Personal information
- Date of birth: 1 May 2000 (age 26)
- Place of birth: Mannheim, Germany
- Height: 1.88 m (6 ft 2 in)
- Position: Defensive midfielder

Team information
- Current team: Eintracht Braunschweig
- Number: 6

Youth career
- 2005–2011: SV Gammelsbach
- 2011–2013: VfB Eberbach
- 2013–2014: JSF Hetzbach/Günterfürst
- 2014–2018: Waldhof Mannheim

Senior career*
- Years: Team / Apps / (Gls)
- 2018–2020: Waldhof Mannheim / 16 / (1)
- 2020–2021: Schalke 04 II / 34 / (2)
- 2021–2023: Schalke 04 / 39 / (1)
- 2023: → 1. FC Nürnberg (loan) / 16 / (0)
- 2023–2026: 1. FC Nürnberg / 48 / (3)
- 2025–2026: → Eintracht Braunschweig (loan) / 27 / (1)
- 2026–: Eintracht Braunschweig / 0 / (0)

International career
- 2022: Germany U21 / 1 / (0)

= Florian Flick =

German footballer

Florian Flick (born 1 May 2000) is a German professional footballer who plays as a defensive midfielder for club Eintracht Braunschweig.

==Club career==
Flick made his first team debut for Schalke 04 in a 4–2 away defeat against 1899 Hoffenheim on 8 May 2021, playing the complete 90 minutes.

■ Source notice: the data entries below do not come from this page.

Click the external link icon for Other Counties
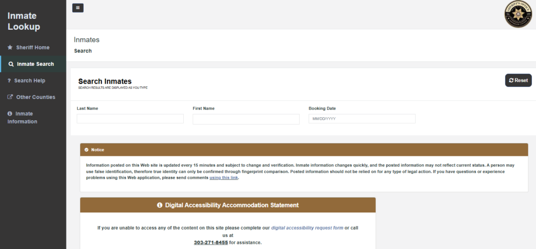This screenshot has width=536, height=249. tap(10, 97)
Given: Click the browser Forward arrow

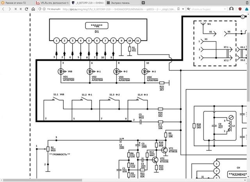Looking at the screenshot, I should pos(10,9).
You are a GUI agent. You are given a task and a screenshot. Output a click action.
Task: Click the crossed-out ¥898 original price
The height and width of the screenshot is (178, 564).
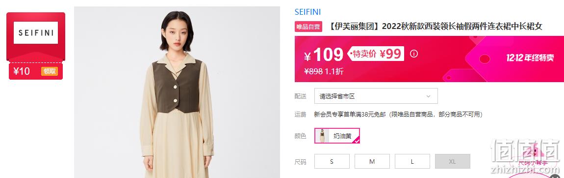tap(313, 71)
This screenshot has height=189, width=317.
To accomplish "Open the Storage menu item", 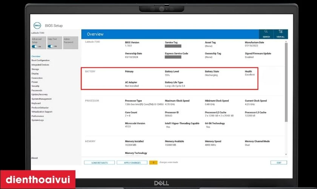I will click(x=35, y=69).
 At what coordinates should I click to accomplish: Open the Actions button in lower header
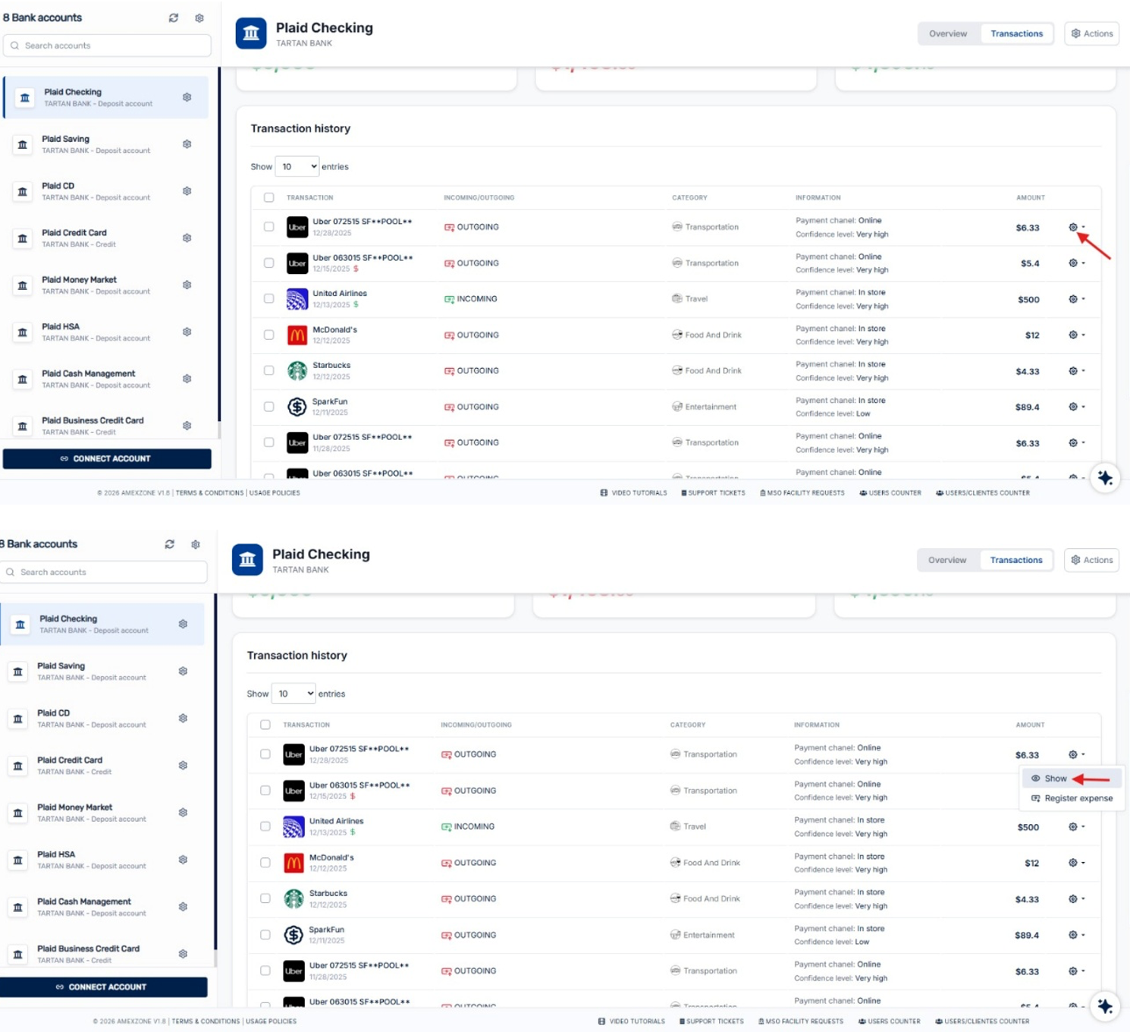(x=1091, y=560)
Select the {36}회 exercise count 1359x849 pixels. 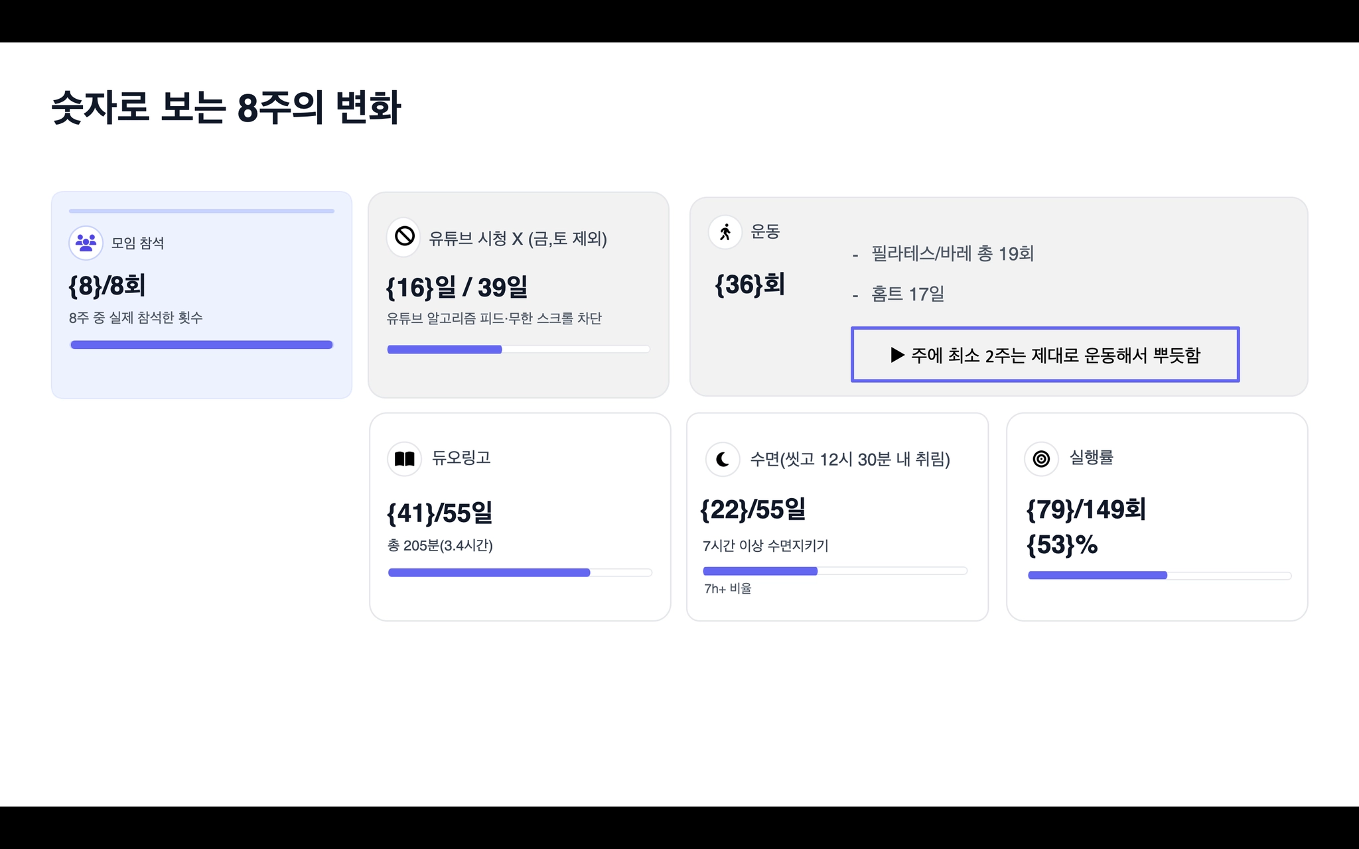750,285
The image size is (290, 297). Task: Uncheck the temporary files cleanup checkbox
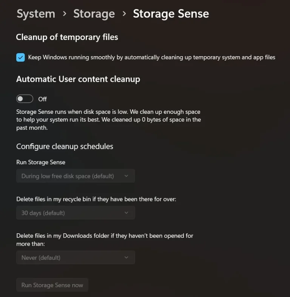tap(20, 57)
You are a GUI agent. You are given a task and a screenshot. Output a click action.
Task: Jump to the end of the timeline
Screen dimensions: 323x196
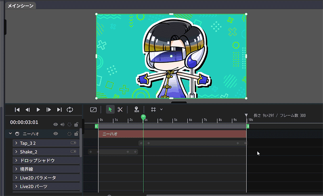click(59, 110)
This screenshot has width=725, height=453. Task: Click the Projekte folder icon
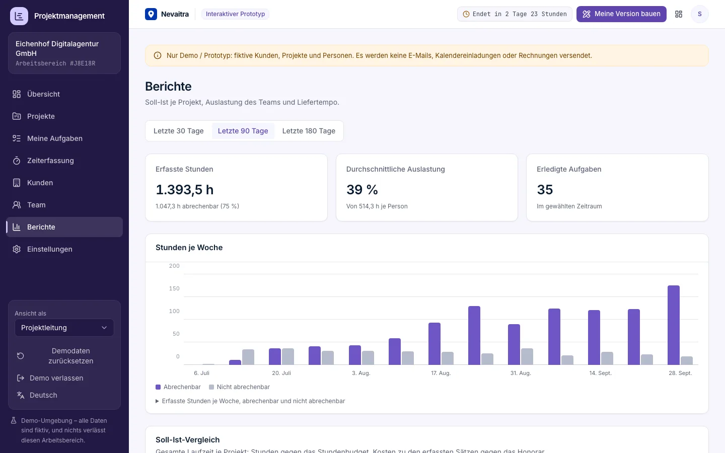(17, 116)
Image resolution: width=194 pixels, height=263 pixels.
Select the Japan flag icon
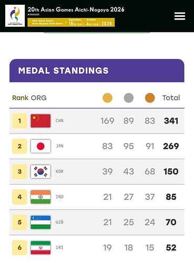[40, 146]
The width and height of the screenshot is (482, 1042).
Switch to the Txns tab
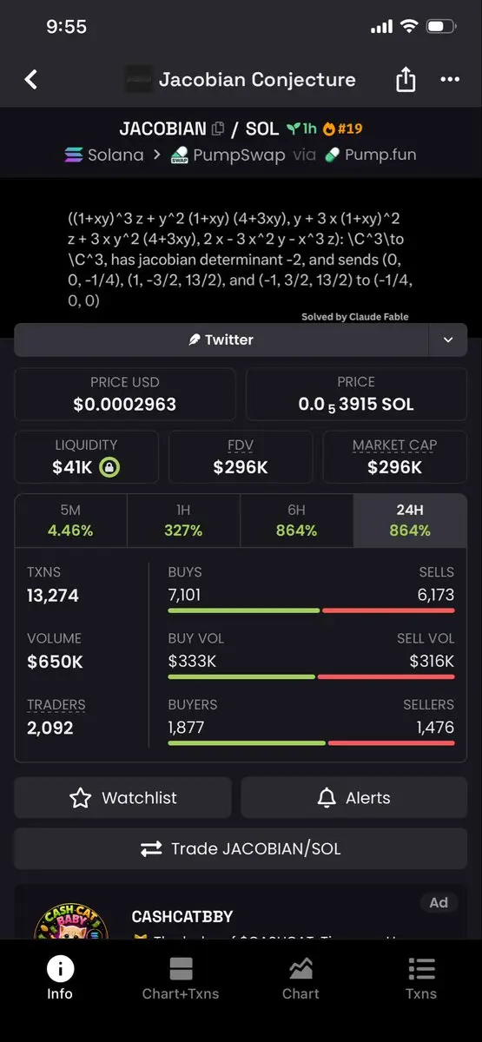click(x=421, y=979)
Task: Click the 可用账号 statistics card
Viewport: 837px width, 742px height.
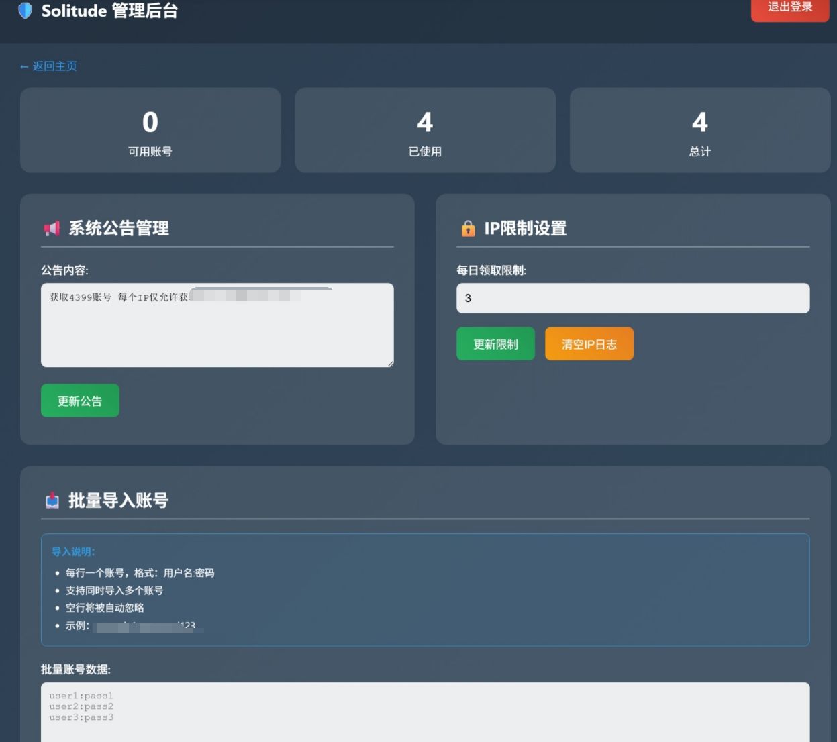Action: [x=150, y=130]
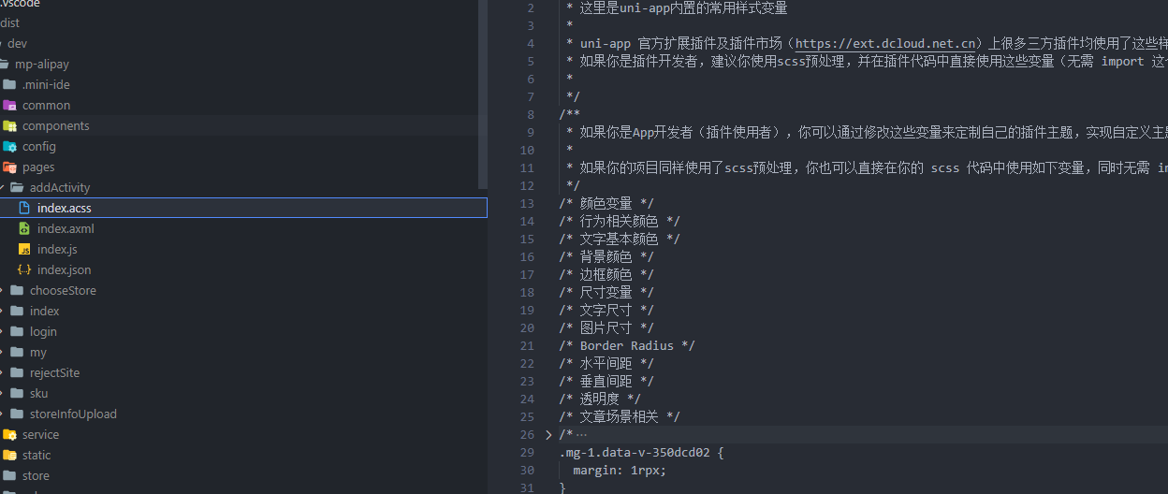
Task: Collapse the mp-alipay folder
Action: [x=3, y=65]
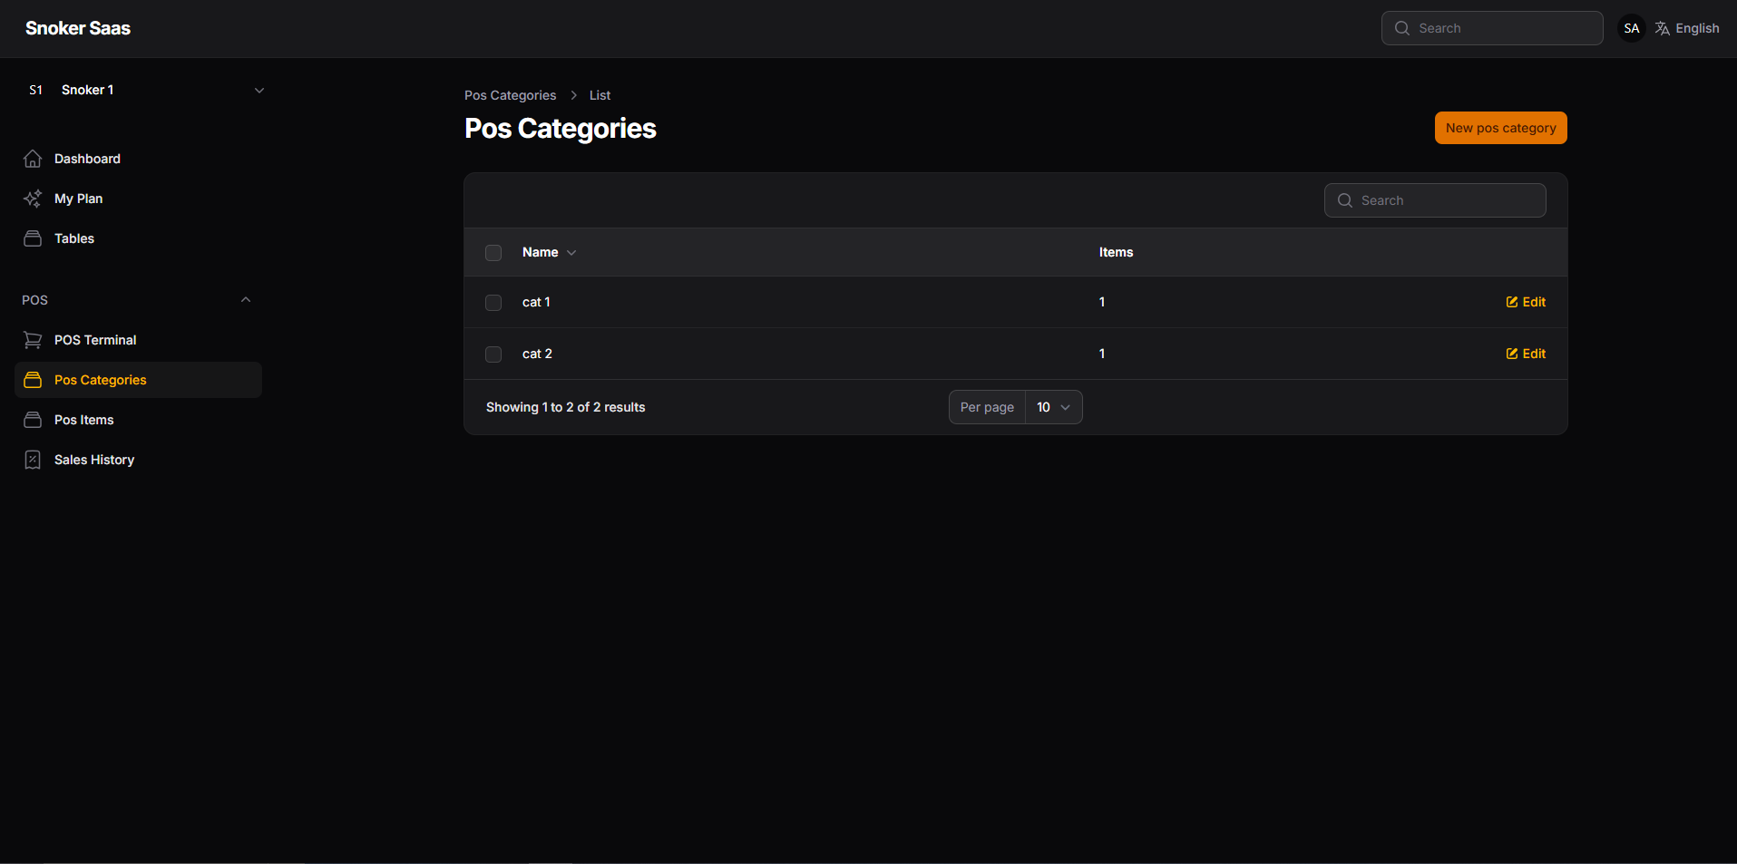Click the language translate icon
The image size is (1737, 864).
coord(1663,28)
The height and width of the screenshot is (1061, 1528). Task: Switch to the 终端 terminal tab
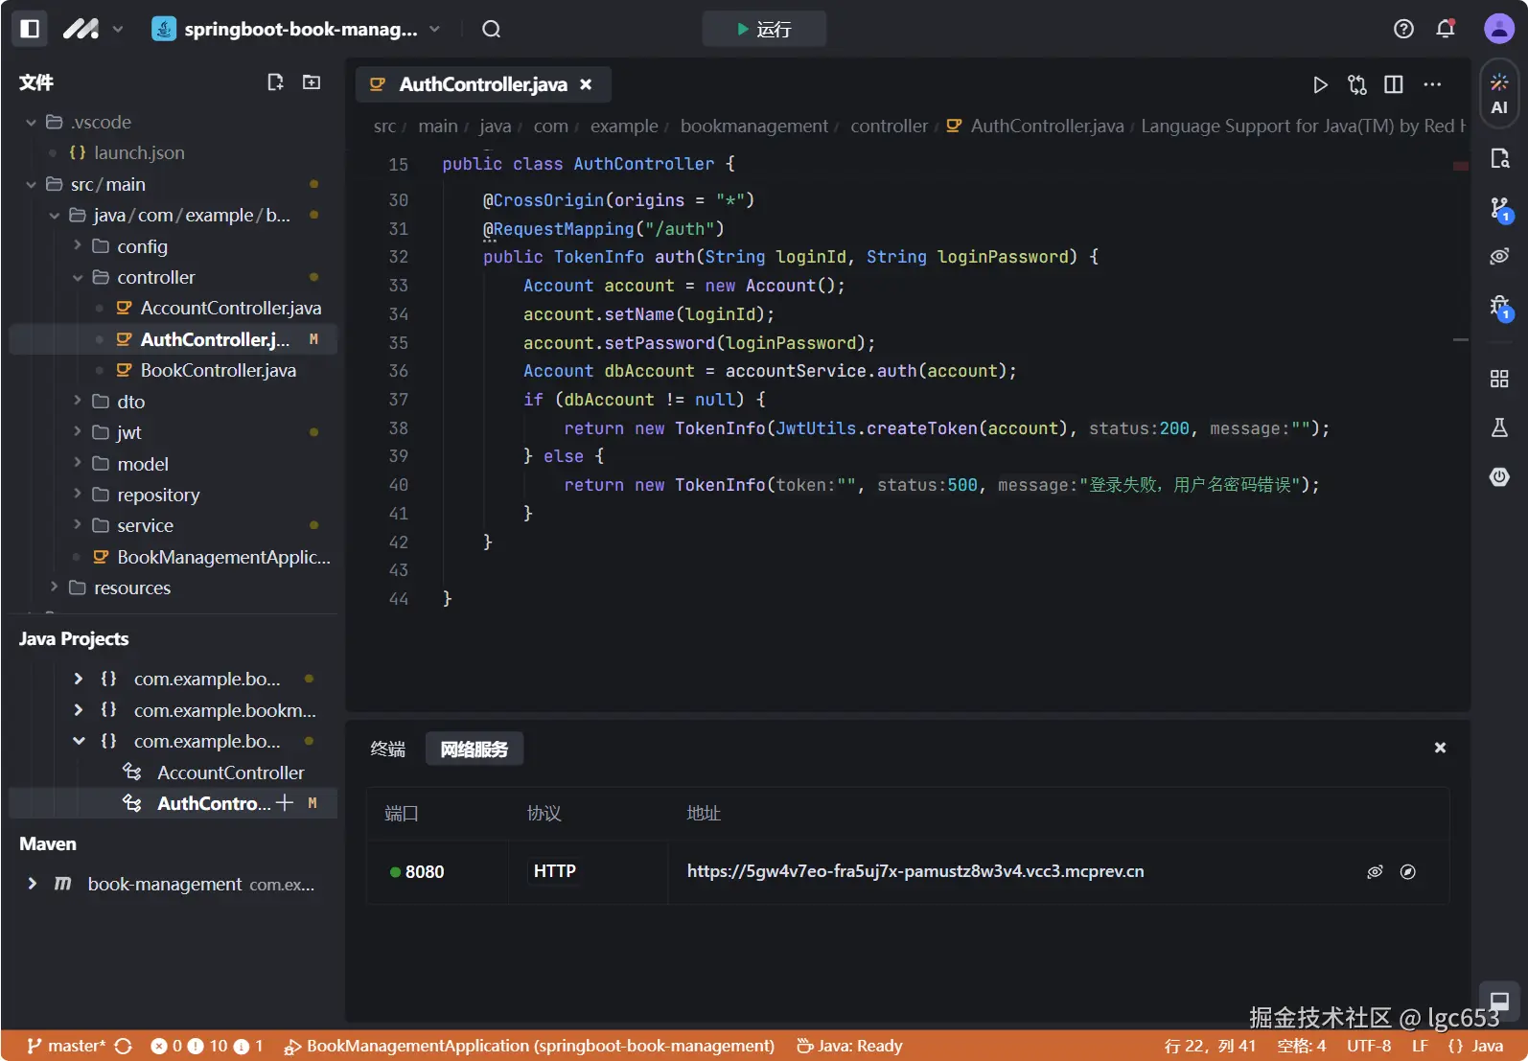[388, 749]
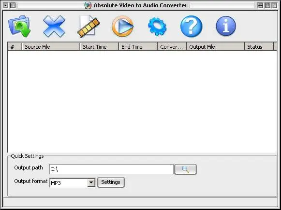Click the Conver... column header
This screenshot has width=281, height=210.
[172, 47]
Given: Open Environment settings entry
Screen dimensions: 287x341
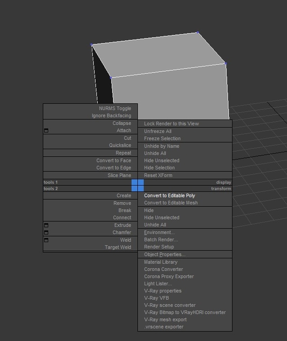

He scored his first goal for the senior team in a 4–3 win over Eintracht Frankfurt on 15 May 2021. He signed a professional contract with the club on 25 May 2021, lasting until 2023.

On 8 December 2022, he joined on loan 2. Bundesliga club 1. FC Nürnberg for the second half of the season. In August 2023, the move was made permanent.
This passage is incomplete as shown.